El costo del ajuste libertario: las familias se endeudan para sostener gastos básicos y crece la morosidad

Por Redacción

Según el último relevamiento económico mensual del Centro de Estudios Económicos y Sociales Scalabrini Ortiz, la mora en los créditos destinados a las familias superó el 12% en mayo de 2026, un nivel que no registraba antecedentes cercanos desde la salida de la Convertibilidad. El estudio vinculó el deterioro del perfil crediticio con la caída del salario real, la reducción del ingreso disponible y el aumento del endeudamiento de los hogares para afrontar gastos cotidianos, producto de la aplicación de la política económica impulsada por la administración libertaria.

El relevamiento señaló que la tasa de irregularidad del crédito familiar pasó del 2,5% en octubre de 2024 al 12,1% en mayo de 2026, lo que representa un crecimiento exponencial de los atrasos en los pagos. El organismo sostuvo que la situación afecta principalmente a los sectores medios y bajos, que recurren al financiamiento para cubrir consumos básicos y servicios ante la pérdida de poder adquisitivo.

El informe del CESO indicó que el deterioro también alcanzó al sistema de billeteras virtuales y plataformas financieras digitales. En ese segmento, la mora considerada «irrecuperable» llegó al 10,8% del total de préstamos otorgados en marzo de 2026, frente al 2,6% registrado a comienzos de 2025. El estudio estimó que cerca de 7 millones de personas quedaron fuera de los parámetros habituales para acceder a nuevos créditos debido a sus niveles de atraso, lo que limita las posibilidades de refinanciación mediante los canales tradicionales.

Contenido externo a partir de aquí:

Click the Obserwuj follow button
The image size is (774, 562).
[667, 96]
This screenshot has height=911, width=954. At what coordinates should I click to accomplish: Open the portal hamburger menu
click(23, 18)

De acuerdo al informe, una tasa nominal mensual del 5,67% implica un incremento real de la deuda del 3,57% mensual, equivalente a un aumento cercano al 50% en términos reales en un año. En el caso de los proveedores no financieros de crédito, el impacto alcanzaría un incremento real del 180% sobre el monto adeudado. Asimismo, el Centro explicó que el ajuste fiscal aplicado por el Gobierno nacional modificó el equilibrio entre las cuentas públicas y privadas, del mismo modo, evidenció que la reducción del gasto estatal impactó sobre los ingresos del sector privado y obligó a familias y empresas a asumir mayores niveles de deuda.

Para el CESO «el ajuste del Estado no opera en el vacío. Cada peso que el sector público deja de inyectar en la economía mediante el recorte abrupto de sus gastos representa un ingreso que desaparece de forma automática para el sector privado. En este esquema, el equilibrio de las cuentas públicas se está sosteniendo forzando un desequilibrio en los presupuestos de los hogares». En esa línea agregó: «Ante el deterioro de los ingresos (especialmente de empleados públicos, jubilados y trabajadores de la construcción e industria manufactureras), las familias de ingresos medios y bajos se ven obligadas a endeudarse para cubrir sus necesidades básicas de consumo».

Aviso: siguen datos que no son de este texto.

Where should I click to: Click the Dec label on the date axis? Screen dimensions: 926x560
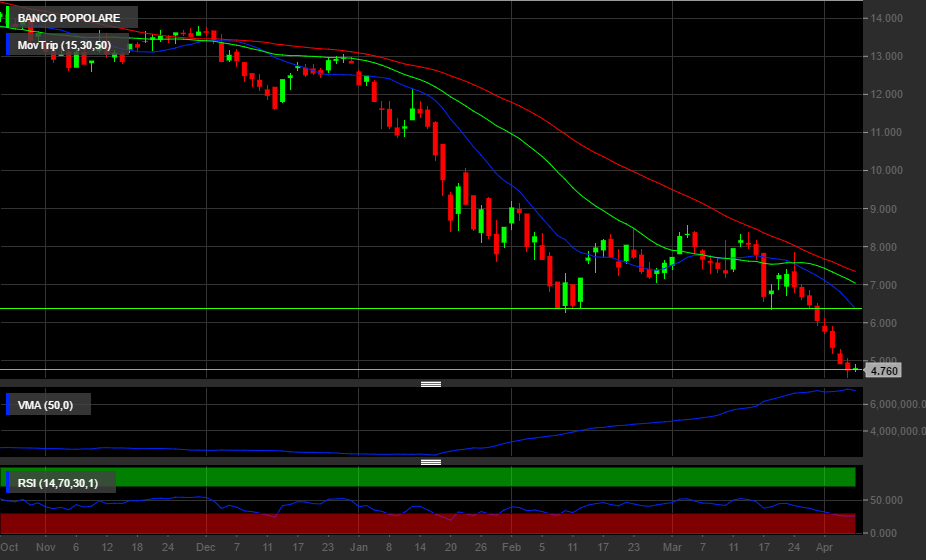(x=205, y=548)
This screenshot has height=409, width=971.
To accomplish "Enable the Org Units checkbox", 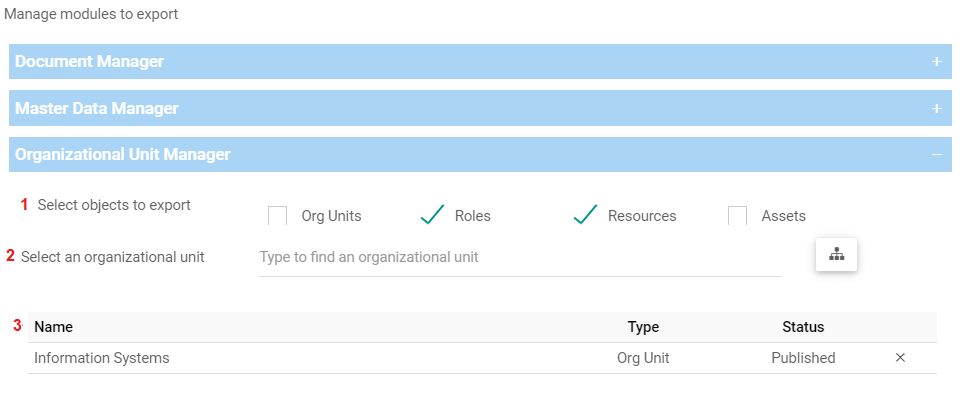I will 278,215.
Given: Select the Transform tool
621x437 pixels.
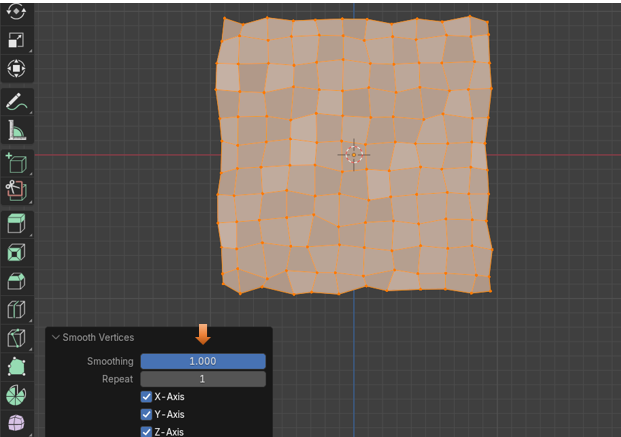Looking at the screenshot, I should click(17, 69).
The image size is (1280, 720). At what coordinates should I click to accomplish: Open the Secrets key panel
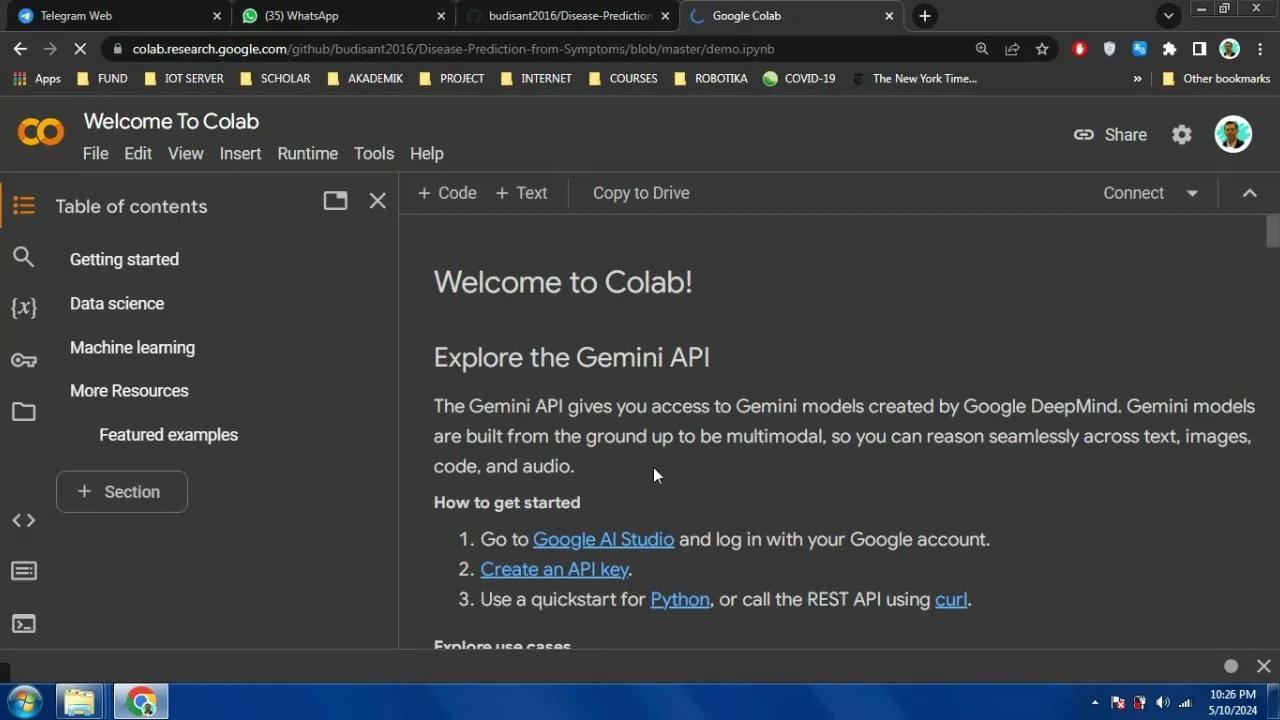(24, 360)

El informe confirmó que «la contracción del gasto público empuja al sector privado a sobre endeudarse para subsistir. El Estado mejora su hoja de balance a expensas de deteriorar el patrimonio familiar». Por otro lado, aseguró que «este traslado del déficit hacia las familias choca de frente con un escenario de tasas activas reales fuertemente positivas. Cuando el costo financiero de refinanciar la subsistencia (+3,57% real mensual) supera con creces el crecimiento de los salarios, el colapso de la cadena de pagos, tarde o temprano, se vuelve inevitable».

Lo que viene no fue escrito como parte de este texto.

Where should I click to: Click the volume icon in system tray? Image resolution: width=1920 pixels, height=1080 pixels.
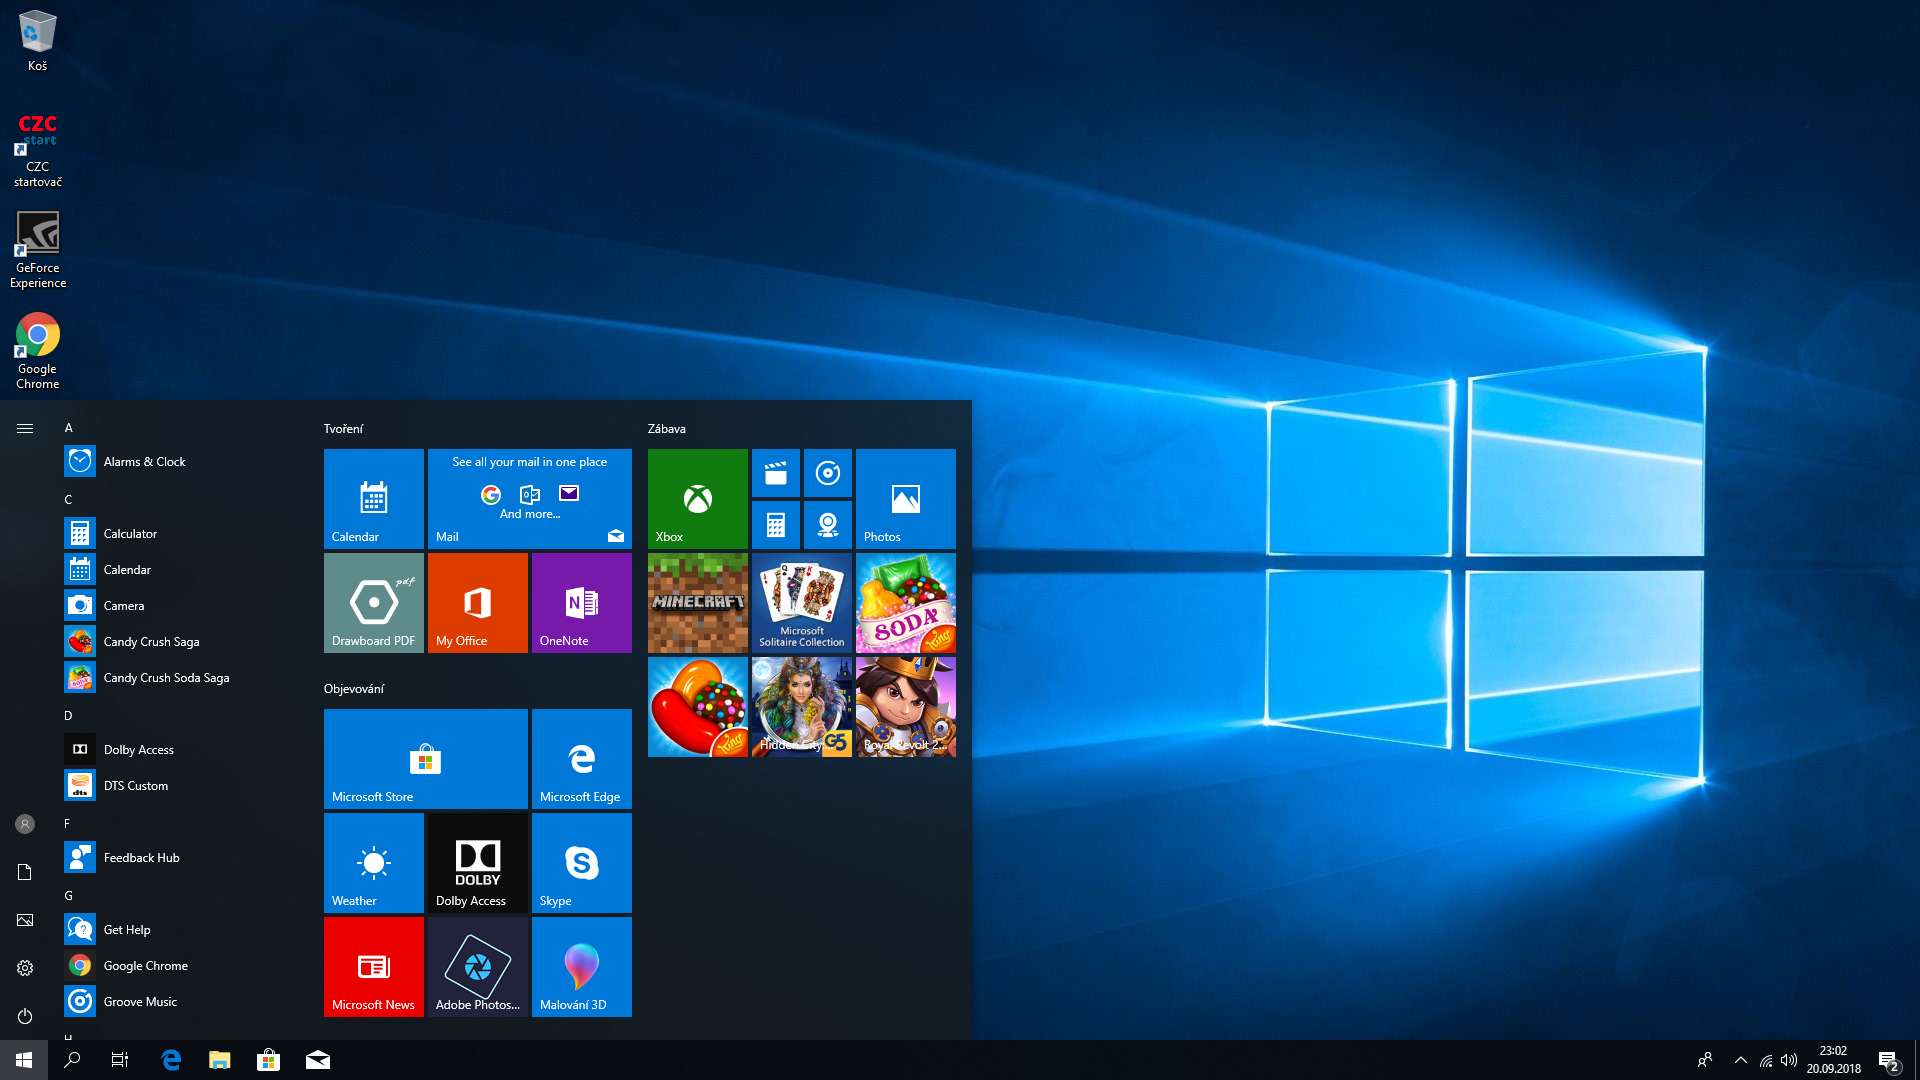(1789, 1060)
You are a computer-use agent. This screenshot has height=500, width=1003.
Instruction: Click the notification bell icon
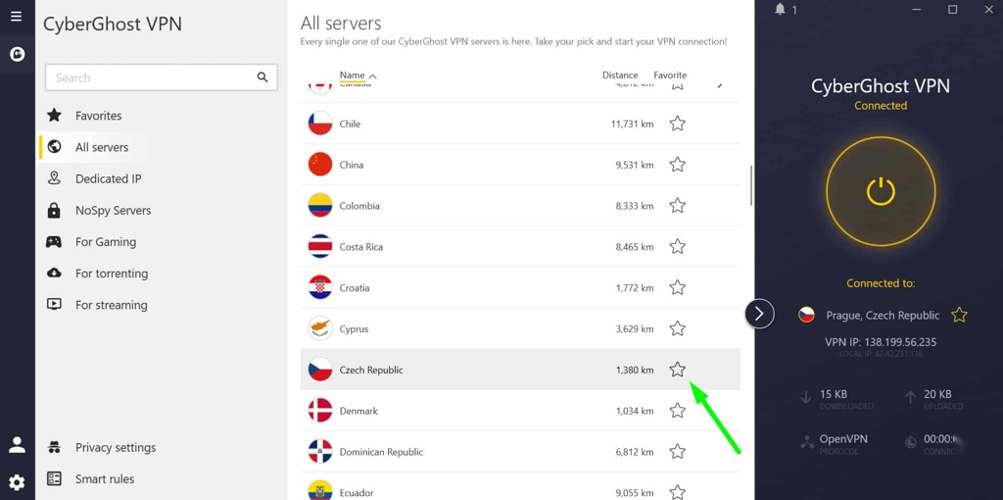pos(780,10)
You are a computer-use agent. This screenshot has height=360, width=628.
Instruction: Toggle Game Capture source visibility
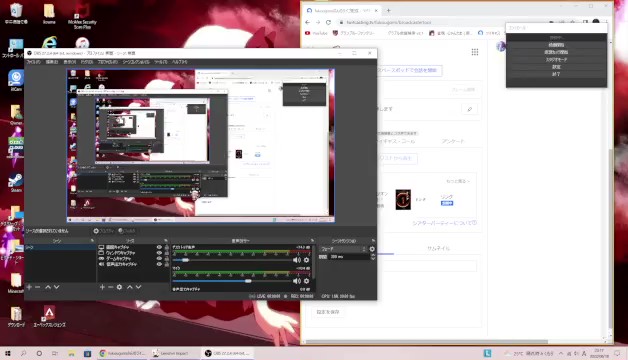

Por último, afirmó que «el récord histórico de morosidad bancaria (12,1%) y el estallido de la irregularidad en las tarjetas de crédito y plataformas Fintech no son un mero daño colateral transitorio. Son la consecuencia directa y matemática de un modelo macroeconómico que busca «sanear» al Tesoro y al Banco Central a costa de asfixiar financieramente a los hogares. Si se sostiene el ajuste fiscal y la liberalización de las tasas de interés en máximos reales, es difícil pensar que la expansión del consumo pueda sostenerse de cara al próximo año electoral».